> Kerjakan tugas berikut:
A. Salin ulang bagian teks bacaan mulai dari "Terlahir dari keluarga" sampai dengan "Volkskrant, Willem Vissers.", lalu tukar "infrastruktur" dengan "fasilitas".
B. Sebutkan semua kondisi yang dirinci dalam kalimat teks bacaan yang diawali "Kompetisi jarang".

> Teks bacaan:
----
Musim depan, Groenen akan kembali ke Inggris, setelah bulan lalu menandatangani kesepakatan dengan tim WSL, Manchester United.

Ketertarikan MU terhadap Groenen bukan cuma karena performanya di Duisburg. Bersama Timnas Belanda, performa Groenen tidak kalah sensasional. Dia menjadi sosok penting di balik keberhasilan Oranje Leeuwinnen menjuarai Piala Eropa 2017 dan Algarve Cup 2018.

"Klub telah menyepakati perjanjian pra-kontrak dengan Kackie Groenen. Dengan bangga kami mengumumkan gelandang asal Belanda, yang menjadi salah satu andalan lini tengah Oranje itu akan menjadi rekrutan asing pertama klub," tulis MU di laman resminya.

Jatuh Bangun Mencapai Level Tertinggi

Terlahir dari keluarga penggila sepakbola dan memiliki sosok panutan yang tepat tidak lantas bikin Groenen mencapai segalanya dengan mudah. Saat masih kecil dan pertama kali bersinggungan dengan dunia si kulit bundar, sepakbola perempuan bukanlah permainan yang sepopuler sekarang. Khususnya di Belanda. Kompetisi jarang, infrastruktur sulit, dan kesadaran masyarakat soal kesetaraan gender relatif buruk.

“Saat masih kecil, saya merasa iri dengan para laki-laki karena bisa bermain sepakbola di Stadion,” kenang Groenen dalam sebuah wawancara dengan jurnalis olahraga senior de Volkskrant, Willem Vissers.
----
> Data sumber:

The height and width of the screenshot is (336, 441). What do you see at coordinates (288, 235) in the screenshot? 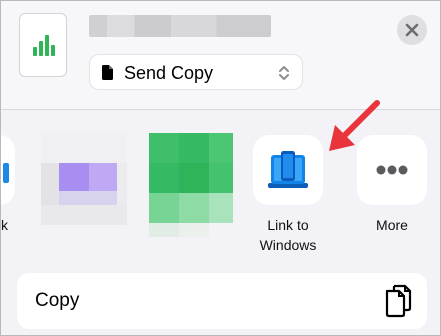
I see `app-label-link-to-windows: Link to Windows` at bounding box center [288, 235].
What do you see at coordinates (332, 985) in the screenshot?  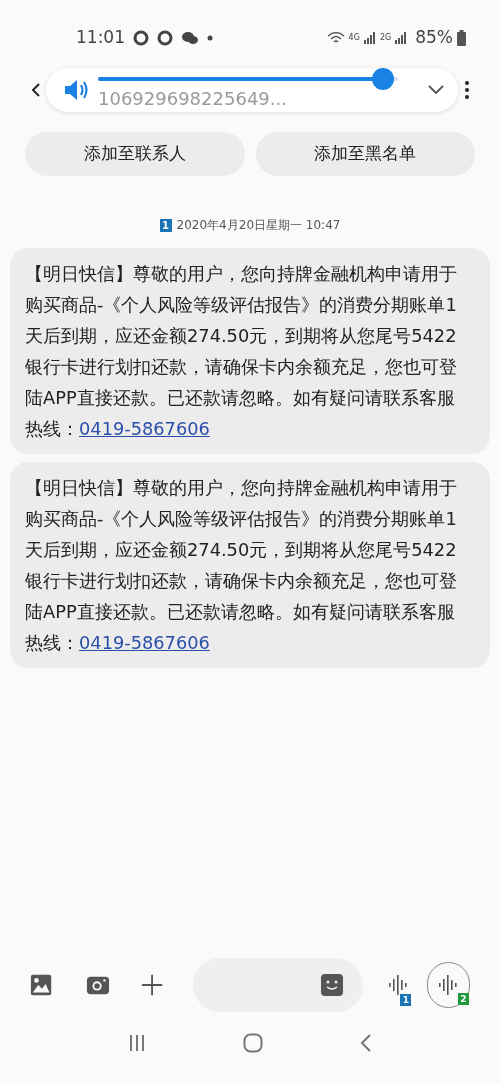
----
> Jawaban tiap tugas:
A.
Terlahir dari keluarga penggila sepakbola dan memiliki sosok panutan yang tepat tidak lantas bikin Groenen mencapai segalanya dengan mudah. Saat masih kecil dan pertama kali bersinggungan dengan dunia si kulit bundar, sepakbola perempuan bukanlah permainan yang sepopuler sekarang. Khususnya di Belanda. Kompetisi jarang, fasilitas sulit, dan kesadaran masyarakat soal kesetaraan gender relatif buruk.

“Saat masih kecil, saya merasa iri dengan para laki-laki karena bisa bermain sepakbola di Stadion,” kenang Groenen dalam sebuah wawancara dengan jurnalis olahraga senior de Volkskrant, Willem Vissers.

B.
- Kompetisi jarang.
- Infrastruktur sulit.
- Kesadaran masyarakat soal kesetaraan gender relatif buruk.